Firstly check that the log timestamp option is turned on (Tools > FME Options > Translation > Log Settings). Secondly, ensure Feature Caching is also turned on and then run the workspace. It will take about 20 seconds to complete.

Now we have a log file and a set of caches, and can start to deconstruct the workspace and how it performs.


2) Examine Workspace
The first step is to understand how the workspace operates. Luckily our colleague has made a workspace that appears well organized and has plenty of bookmarks and annotation.

The Navigator window shows that there are four readers (and two writers):

So the first bookmarks contains four feature types, each of which must belong to a different reader. The workspace reads Parks (MapInfo TAB) and a list of public art (Excel spreadsheet), which are obvious requirements. The other readers read orthophotos (GeoTIFF) from which the output maps are created, and a set of neighborhoods (Google KML) which are used to subdivide the data.

Inspect each of the source datasets in turn to become familiar with them. Notice that the datasets vary in their coordinate systems, so you can't view them all together unless you have an active background map.

In general, the workspace is divided into two streams of data, each of which leads to a writer feature type. This is the upper stream:

This section:

  • Puts a buffer around the parks (Bufferer) to account for the within 100 meters of a park rule
  • Turns the art Excel records into points (VertexCreator) and reprojects them (Reprojector)
  • Overlays the artwork points onto the parks polygons (PointOnAreaOverlayer)
  • Tests which parks contain artwork and which do not (Tester)
  • Sorts the data (Sorter), removes duplicates (DuplicateFilter), and removes excess attributes (AttributeManager)

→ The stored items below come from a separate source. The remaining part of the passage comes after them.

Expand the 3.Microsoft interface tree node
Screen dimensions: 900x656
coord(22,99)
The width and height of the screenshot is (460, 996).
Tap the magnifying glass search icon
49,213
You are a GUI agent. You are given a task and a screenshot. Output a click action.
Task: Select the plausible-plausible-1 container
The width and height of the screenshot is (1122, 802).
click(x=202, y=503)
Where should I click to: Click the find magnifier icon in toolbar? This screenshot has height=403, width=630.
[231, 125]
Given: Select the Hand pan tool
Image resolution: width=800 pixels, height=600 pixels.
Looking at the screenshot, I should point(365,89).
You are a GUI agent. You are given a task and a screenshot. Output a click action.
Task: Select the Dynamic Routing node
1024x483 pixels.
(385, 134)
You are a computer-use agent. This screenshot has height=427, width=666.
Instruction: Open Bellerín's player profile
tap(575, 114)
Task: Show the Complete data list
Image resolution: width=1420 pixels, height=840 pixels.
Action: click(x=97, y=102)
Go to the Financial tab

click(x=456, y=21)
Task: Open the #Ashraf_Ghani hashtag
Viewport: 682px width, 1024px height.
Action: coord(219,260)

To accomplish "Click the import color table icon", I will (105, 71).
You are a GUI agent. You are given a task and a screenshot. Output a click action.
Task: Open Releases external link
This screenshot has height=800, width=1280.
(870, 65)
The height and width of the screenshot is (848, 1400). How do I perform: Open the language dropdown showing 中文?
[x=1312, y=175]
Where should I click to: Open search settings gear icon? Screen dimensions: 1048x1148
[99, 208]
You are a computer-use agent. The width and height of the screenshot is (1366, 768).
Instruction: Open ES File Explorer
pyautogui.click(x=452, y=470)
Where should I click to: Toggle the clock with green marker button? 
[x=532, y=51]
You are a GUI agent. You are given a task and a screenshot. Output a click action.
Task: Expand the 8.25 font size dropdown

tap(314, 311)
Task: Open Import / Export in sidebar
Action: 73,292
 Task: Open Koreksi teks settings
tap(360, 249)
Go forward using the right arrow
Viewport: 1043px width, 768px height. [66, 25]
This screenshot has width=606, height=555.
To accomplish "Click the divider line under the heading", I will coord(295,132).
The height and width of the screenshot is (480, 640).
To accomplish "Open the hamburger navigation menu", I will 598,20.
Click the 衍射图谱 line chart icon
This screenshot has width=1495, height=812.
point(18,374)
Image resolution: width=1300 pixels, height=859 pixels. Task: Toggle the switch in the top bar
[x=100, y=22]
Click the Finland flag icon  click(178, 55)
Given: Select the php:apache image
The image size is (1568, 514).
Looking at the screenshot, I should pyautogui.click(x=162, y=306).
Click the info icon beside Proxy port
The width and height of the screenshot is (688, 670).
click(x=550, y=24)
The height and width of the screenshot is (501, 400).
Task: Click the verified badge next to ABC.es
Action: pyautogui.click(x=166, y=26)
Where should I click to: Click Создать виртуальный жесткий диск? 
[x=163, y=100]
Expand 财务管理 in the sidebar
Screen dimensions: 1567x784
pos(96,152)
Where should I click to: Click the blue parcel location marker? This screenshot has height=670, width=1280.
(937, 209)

This is the data that gets written to the Excel spreadsheet.

The lower stream looks like this:

This section:

  • Turns the artwork points into larger ellipses (2DEllipseReplacer) and styles them (FeatureColorSetter)
  • Mosaics (dissolves) the orthophoto files into a single image (RasterMosaicker)
  • Overlays the artwork and park features onto the orthophoto image (VectorOnRasterOverlayer)
  • Divides the image into neighborhoods (Clipper) using the reprojected (Reprojector) neighborhood boundaries
  • Selects the bands to process (RasterSelector) and sets a nodata value (RasterBandNodataSetter)

This is the data that gets written to the GeoTIFF map images.

Take your time to examine the cache for each transformer to see the effect it has on the incoming data. When you are thoroughly familiar with how the workspace operates, we'll turn to the log window...


3) Examine Log Window
We know how the workspace operates; now let's see what the log window reports. The log is nearly 1,000 lines long, so we'll only lightly touch on some parts of it.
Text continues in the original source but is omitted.